MPs warn that seeing your GP should not be like phoning a call centre or “booking an Uber driver”, and note that care based on a doctor-patient relationship is essential for patient safety and patient experience.  

Health and Social Care Committee member, Rachael Maskell, commented: “Our inquiry has heard time and again the benefits of continuity of care to a patient with evidence linking it to reduced mortality and emergency admissions. Yet that important relationship between a GP and their patients is in decline. We find it unacceptable that this, one of the defining standards of general practice, has been allowed to erode and our report today sets out a series of measures to reverse that decline.”  
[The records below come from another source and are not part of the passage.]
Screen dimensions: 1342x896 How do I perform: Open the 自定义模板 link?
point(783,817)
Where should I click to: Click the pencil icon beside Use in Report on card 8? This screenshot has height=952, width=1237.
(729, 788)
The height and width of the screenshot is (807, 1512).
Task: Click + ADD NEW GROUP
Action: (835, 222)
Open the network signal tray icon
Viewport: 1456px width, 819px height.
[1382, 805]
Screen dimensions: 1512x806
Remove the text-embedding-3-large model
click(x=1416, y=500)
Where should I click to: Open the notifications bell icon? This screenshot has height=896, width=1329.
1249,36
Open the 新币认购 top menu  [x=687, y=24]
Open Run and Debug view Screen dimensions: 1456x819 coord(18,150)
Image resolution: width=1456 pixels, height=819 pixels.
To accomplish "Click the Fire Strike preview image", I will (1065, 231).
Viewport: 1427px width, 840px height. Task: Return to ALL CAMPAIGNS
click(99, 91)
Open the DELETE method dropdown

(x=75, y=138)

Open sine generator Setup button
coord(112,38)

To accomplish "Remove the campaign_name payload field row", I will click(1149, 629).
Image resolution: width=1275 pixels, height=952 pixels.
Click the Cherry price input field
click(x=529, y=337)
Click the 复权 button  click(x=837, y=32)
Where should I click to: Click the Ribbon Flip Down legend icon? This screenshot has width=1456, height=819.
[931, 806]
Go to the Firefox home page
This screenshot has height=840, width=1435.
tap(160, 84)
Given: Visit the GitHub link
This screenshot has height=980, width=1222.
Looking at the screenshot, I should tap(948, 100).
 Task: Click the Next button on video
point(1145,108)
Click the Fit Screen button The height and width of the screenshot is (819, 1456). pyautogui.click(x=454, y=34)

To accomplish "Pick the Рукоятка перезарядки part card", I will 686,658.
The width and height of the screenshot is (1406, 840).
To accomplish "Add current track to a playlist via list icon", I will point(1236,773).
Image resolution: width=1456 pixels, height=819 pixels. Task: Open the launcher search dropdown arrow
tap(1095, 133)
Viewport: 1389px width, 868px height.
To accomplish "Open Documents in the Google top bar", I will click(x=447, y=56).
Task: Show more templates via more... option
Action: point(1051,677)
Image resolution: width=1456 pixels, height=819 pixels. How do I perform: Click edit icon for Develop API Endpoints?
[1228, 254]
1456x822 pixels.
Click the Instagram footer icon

However, the report highlights that progress will be difficult unless workforce shortages are addressed. During the inquiry, MPs also heard that continuity of care is more difficult to achieve in very deprived areas, often due to existing GP shortages and patient populations with complex health needs. 

The report sets out steps to reverse the decline in the continuity of care, making it an explicit national priority with a new measure requiring GP practices to report on continuity of care by 2024. MPs also urged NHS England to champion the ‘personal list’ model and re-implement it in the GP contract from 2030 

Responding to the Health and Social Care Committee report on the future of general practice, Ruth Rankine, Director of the Primary Care Network at the NHS Confederation, said: “Staff working across primary care have worked harder than ever to recover services and ensure access to services since the height of the pandemic. However, as they continue to grapple with enormous and rising patient demand the government has so far paid lip service to ensuring adequate funding is in place to support services and retain a valuable workforce.  

“Our members will welcome many of the recommendations and ambitions set out in this report, but we know that tangible solutions to addressing critical capacity gaps in primary care will not be fixed overnight.  

“Within the current workforce constraints, the importance of working at-scale through primary care networks and federations is critical, both to keep general practice sustainable and provide additional capacity to ensure access for those who need it and delivery of important public health programmes. 

“Primary care staff will continue to champion continuity of care to those patients who need it most, but to make it real will require a funded and deliverable workforce plan otherwise this will continue to be an aspiration rather than the norm.”